What about cities in the developing world where infrastructure, particularly electricity distribution, is well below the standard for cities in the advanced world? Well, they may actually have an advantage because they are not saddled with an aging electrical grid, so they can potentially leapfrog into a sustainable energy future. It makes sense to build new infrastructures that rely on widely accessible renewable sources.

In much the same way they let mobile phones leapfrog fixed line telephones, developing countries can reduce the time and expenses for moving on to an era of sustainable energy by building new, distributed electricity systems from scratch, rather than continuing to patch up old and outworn grids. New distri­buted energy systems can evolve with little risk, spanning localities first, regions later and eventually inter-connecting them with other nodes across nations.

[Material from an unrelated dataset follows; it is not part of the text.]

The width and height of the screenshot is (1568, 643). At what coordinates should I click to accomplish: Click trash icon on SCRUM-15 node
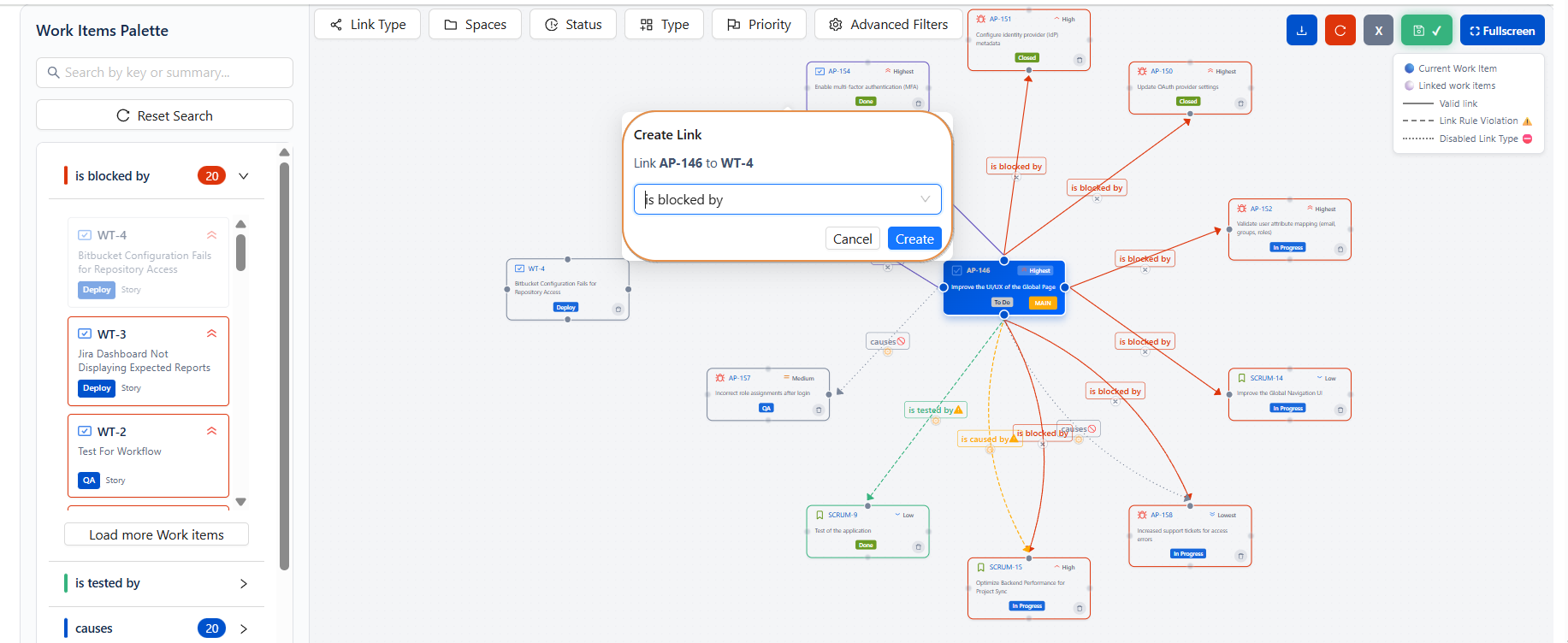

Of course, the move to a 100 % sustainable energy economy for cities requires more than just technology. Changes are needed in the way people think about and use energy. Planning must be geared to this goal. Energy prices must tell the full environmental truth (see box).

Continuously boosting energy efficiency will help to drive the transition, including many efforts to substitute energy carriers, such as electricity to power cars instead of liquid fuels. Public transport and non-motorised modes of transport are extremely important for cities. The Vélib’ public bicycle system, for example, has drastically changed the way people move about in Paris.

The UN has designated 2012 as the International Year of Sustainable Energy for All. Goals include doubling energy efficiency and the use of renewable energy in the next two decades. Cities have an inherent advantage for such change, with concentrations of people and infrastructure that is constantly being renewed. The complete toolbox for cities to make the transition to a 100 % sustainable energy target is huge. It is beyond the scope of this article to indicate all instruments, but they include regulation, incentives and clever use of purchasing power. REN21 gives a good overview. UNEP’s Green Economy Report similarly discusses relevant measures.

Fast progress

What could be most surprising is just how fast the transition happens to clean, sustainable energy. It took about two decades before computers and printers made the typewriter a relic. Music and media companies in the first part of the 21st Century didn’t understand distributed file sharing, and these industries are undergoing almost total transformation in less than a decade.

As the seven billionth human on Earth reaches his or her 20th birthday, two decades of advanced computer and communications technologies will make the traditional top-down energy utility a relic of the past, like a typewriter. Whether he or she powers their urban home with their own renewable energy or buys it from somewhere else, the odds are that a choice will be available.